"Yes, with those. Bateese may use his fists, but I shall use those, so that I shall not disfigure him permanently. His face is none too handsome as it is."

For another flash her lips trembled on the edge of a smile. Then she gave him the gloves, a bit troubled, and nodded to a chair with a deep, cushioned seat and wide arms. "Please make yourself comfortable, M'sieu David. I have something to do in the cabin and will return in a little while."

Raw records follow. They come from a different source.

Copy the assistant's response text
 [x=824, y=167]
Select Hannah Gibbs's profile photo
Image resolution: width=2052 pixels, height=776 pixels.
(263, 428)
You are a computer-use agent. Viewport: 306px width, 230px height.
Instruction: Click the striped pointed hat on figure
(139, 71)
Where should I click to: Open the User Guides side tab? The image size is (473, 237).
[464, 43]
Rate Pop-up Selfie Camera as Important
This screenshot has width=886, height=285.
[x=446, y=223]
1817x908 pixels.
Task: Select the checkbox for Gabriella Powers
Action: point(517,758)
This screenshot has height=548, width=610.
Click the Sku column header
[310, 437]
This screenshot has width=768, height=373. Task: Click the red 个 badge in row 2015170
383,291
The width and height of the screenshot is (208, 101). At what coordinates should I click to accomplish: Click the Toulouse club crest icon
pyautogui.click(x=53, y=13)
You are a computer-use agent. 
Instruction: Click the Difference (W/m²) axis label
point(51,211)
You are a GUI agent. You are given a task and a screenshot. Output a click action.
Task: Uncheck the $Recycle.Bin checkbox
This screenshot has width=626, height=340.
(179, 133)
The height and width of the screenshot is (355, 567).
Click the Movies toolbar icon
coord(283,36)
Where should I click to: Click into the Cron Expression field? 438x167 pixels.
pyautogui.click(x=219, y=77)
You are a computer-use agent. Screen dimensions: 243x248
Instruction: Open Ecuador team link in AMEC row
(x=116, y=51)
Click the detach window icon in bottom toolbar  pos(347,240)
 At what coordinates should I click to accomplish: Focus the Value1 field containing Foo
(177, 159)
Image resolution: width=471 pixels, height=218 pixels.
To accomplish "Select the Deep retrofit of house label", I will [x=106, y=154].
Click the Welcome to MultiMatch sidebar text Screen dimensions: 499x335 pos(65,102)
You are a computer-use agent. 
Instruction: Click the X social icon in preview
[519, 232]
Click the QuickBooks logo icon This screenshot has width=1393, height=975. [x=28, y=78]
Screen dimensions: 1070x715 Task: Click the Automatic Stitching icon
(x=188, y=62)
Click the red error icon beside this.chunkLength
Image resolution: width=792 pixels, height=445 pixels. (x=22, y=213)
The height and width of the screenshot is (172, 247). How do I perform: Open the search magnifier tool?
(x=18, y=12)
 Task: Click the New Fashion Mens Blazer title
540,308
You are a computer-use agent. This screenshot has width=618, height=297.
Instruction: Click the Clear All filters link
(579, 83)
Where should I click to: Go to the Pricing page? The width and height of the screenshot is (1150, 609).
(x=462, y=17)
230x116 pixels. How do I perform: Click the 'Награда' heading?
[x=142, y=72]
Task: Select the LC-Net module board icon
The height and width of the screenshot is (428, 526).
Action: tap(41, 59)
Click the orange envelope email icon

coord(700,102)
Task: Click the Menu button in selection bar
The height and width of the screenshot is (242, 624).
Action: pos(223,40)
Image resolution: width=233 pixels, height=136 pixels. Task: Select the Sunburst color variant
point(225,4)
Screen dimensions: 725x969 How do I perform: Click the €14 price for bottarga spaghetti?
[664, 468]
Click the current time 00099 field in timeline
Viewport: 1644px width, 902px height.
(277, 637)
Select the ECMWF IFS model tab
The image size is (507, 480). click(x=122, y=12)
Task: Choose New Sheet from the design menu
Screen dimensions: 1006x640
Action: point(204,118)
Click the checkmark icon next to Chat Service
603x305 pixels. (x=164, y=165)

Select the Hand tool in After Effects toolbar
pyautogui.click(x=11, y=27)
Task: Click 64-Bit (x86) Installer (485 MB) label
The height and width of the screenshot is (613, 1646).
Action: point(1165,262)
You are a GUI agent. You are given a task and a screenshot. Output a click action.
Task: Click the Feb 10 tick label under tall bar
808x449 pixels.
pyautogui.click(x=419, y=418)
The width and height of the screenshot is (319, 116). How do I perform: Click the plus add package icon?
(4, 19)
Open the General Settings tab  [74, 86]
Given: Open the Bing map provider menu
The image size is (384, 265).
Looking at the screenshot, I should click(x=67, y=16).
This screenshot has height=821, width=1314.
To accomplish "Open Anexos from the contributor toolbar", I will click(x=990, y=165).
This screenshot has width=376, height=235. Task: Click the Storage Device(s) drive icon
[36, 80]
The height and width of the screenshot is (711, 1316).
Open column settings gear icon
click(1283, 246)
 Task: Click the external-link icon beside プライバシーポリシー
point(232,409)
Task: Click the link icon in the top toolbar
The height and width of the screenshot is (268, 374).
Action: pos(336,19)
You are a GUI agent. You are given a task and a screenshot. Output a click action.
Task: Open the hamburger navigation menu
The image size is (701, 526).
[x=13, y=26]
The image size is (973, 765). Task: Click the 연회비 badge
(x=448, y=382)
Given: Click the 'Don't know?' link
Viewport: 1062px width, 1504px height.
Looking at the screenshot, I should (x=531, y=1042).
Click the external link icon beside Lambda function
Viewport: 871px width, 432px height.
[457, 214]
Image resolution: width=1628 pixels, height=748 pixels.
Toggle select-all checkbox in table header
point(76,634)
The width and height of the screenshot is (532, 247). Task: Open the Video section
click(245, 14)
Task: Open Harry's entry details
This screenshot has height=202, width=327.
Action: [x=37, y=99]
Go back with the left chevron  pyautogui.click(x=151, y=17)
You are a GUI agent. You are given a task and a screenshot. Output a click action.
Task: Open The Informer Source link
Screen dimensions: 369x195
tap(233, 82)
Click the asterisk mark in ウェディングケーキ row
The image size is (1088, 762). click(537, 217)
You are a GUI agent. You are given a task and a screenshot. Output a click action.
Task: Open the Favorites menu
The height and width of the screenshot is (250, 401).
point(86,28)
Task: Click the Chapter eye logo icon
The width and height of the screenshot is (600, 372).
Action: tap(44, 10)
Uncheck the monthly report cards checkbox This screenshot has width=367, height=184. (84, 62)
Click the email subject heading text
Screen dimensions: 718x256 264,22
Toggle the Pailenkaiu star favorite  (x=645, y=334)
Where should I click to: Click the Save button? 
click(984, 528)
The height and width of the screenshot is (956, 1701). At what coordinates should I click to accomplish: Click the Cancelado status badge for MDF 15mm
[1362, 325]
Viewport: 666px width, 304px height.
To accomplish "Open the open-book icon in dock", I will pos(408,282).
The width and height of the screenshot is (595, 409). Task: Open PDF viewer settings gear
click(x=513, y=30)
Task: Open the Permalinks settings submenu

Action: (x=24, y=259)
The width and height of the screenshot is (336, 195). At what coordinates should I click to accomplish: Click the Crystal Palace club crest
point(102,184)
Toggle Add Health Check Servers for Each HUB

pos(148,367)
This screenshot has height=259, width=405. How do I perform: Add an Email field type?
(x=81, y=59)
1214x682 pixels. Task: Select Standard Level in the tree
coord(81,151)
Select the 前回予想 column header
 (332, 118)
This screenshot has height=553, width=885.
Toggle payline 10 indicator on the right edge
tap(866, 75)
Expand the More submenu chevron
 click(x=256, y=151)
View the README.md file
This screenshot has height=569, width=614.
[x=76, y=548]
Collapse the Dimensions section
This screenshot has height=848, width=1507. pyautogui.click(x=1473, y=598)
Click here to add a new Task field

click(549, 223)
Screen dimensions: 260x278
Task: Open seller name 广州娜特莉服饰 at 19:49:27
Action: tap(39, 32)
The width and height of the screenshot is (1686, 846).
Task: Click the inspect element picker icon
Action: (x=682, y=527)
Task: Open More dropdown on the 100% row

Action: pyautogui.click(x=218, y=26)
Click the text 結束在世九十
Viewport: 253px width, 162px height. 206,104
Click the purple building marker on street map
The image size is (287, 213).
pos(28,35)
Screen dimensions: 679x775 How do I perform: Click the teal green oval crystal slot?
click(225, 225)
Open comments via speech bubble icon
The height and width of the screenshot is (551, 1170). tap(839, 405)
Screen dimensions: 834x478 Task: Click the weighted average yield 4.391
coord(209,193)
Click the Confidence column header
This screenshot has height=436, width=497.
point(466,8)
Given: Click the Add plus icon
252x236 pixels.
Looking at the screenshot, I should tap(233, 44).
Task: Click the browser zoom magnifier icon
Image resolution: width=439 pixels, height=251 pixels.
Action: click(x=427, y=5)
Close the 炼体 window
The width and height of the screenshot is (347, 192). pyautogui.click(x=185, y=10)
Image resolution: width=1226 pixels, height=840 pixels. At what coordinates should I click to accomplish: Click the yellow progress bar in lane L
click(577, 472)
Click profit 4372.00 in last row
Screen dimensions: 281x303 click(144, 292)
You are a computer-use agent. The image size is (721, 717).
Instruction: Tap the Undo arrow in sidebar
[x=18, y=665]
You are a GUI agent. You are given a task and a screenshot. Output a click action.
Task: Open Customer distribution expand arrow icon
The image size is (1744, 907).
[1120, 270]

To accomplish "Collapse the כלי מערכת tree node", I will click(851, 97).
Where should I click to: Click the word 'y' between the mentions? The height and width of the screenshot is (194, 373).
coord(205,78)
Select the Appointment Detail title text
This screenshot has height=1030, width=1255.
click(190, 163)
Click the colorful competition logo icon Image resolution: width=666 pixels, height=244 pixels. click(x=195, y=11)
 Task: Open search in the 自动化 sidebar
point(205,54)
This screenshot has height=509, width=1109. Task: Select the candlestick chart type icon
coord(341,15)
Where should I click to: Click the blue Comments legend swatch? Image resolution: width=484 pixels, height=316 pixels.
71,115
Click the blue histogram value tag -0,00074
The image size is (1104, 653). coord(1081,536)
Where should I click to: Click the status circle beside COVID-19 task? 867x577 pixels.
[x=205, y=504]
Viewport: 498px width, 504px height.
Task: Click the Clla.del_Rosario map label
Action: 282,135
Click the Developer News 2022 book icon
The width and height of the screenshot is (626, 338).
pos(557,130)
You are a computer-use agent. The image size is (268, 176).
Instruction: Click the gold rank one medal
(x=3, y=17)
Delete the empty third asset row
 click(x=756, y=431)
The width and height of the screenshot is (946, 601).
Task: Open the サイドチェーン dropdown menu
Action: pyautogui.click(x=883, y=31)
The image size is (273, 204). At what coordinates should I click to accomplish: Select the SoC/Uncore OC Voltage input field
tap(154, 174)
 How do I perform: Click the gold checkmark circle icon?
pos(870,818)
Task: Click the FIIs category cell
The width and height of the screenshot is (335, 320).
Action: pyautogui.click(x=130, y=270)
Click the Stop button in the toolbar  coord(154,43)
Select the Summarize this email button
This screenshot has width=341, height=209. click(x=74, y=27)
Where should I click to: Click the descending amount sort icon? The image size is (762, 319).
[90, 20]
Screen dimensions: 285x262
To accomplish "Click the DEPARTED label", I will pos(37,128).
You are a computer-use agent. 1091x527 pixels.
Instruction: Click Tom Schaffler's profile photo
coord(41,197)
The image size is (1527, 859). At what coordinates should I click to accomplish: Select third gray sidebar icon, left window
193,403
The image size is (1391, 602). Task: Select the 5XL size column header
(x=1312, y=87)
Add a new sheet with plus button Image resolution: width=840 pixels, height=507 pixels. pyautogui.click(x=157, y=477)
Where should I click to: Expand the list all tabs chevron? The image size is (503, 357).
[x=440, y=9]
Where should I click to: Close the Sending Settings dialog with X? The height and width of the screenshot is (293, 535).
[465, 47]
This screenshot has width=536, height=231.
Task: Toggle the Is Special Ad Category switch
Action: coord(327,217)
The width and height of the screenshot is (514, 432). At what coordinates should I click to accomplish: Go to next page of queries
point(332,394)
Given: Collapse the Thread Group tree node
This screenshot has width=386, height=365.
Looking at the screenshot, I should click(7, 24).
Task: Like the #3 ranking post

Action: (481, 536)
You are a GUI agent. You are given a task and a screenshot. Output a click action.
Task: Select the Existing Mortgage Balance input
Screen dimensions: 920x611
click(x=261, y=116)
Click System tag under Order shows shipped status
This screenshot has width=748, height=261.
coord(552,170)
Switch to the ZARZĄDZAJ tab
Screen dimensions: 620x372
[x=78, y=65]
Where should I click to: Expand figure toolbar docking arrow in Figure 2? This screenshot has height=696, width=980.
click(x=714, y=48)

He wondered if she had gone back to settle the matter with Bateese at once, for it was clear that she did not regard with favor the promised bout between himself and the half-breed. It was on the spur of a careless moment that he had promised to fight Bateese, and with little thought that it was likely to be carried out or that it would become a matter of importance with all of St. Pierre's brigade. He was evidently in for it, he told himself, and as a fighting man it looked as though Concombre Bateese was at least the equal of his braggadocio. He was glad of that. He grinned as he watched the bending backs of St. Pierre's men. So they were betting thirty to one against him! Even St. Pierre might be induced to bet—with HIM. And if he did—

The hot blood leaped for a moment in Carrigan's veins. The thrill went to the tips of his fingers. He stared out over the river, unseeing, as the possibilities of the thing that had come into his mind made him for a moment oblivious of the world. He possessed one thing against which St. Pierre and St. Pierre's wife would wager a half of all they owned in the world! And if he should gamble that one thing, which had come to him like an inspiration, and should whip Bateese—

He began to pace back and forth over the narrow deck, no longer watching the rowers or the shore. The thought grew, and his mind was consumed by it. Thus far, from the moment the first shot was fired at him from the ambush, he had been playing with adventure in the dark. But fate had at last dealt him a trump card. That something which he possessed was more precious than furs or gold to St. Pierre, and St. Pierre would not refuse the wager when it was offered. He would not dare refuse. More than that, he would accept eagerly, strong in the faith that Bateese would whip him as he had whipped all other fighters who had come up against him along the Three Rivers. And when Marie-Anne knew what that wager was to be, she, too, would pray for the gods of chance to be with Concombre Bateese!

He did not hear the light footsteps behind him, and when he turned suddenly in his pacing, he found himself facing Marie-Anne, who carried in her hands the little basket he had seen on the cabin table. She seated herself in the hammock and took from the basket a bit of lace work. For a moment he watched her fingers flashing in and out with the needles.

Perhaps his thought went to her. He was almost frightened as he saw her cheeks coloring under the long, dark lashes. He faced the rivermen again, and while he gripped at his own weakness, he tried to count the flashings of their oars. And behind him, the beautiful eyes of St. Pierre's wife were looking at him with a strange glow in their depths.

"Do you know," he said, speaking slowly and still looking toward the flashing of the oars, "something tells me that unexpected things are going to happen when St. Pierre returns. I am going to make a bet with him that I can whip Bateese. He will not refuse. He will accept. And St. Pierre will lose, because I shall whip Bateese. It is then that these unexpected things will begin to happen. And I am wondering—after they do happen—if you will care so very much?"

There was a moment of silence. And then, "I don't want you to fight Bateese," she said.

The needles were working swiftly when he turned toward her again, and a second time the long lashes shadowed what a moment before he might have seen in her eyes.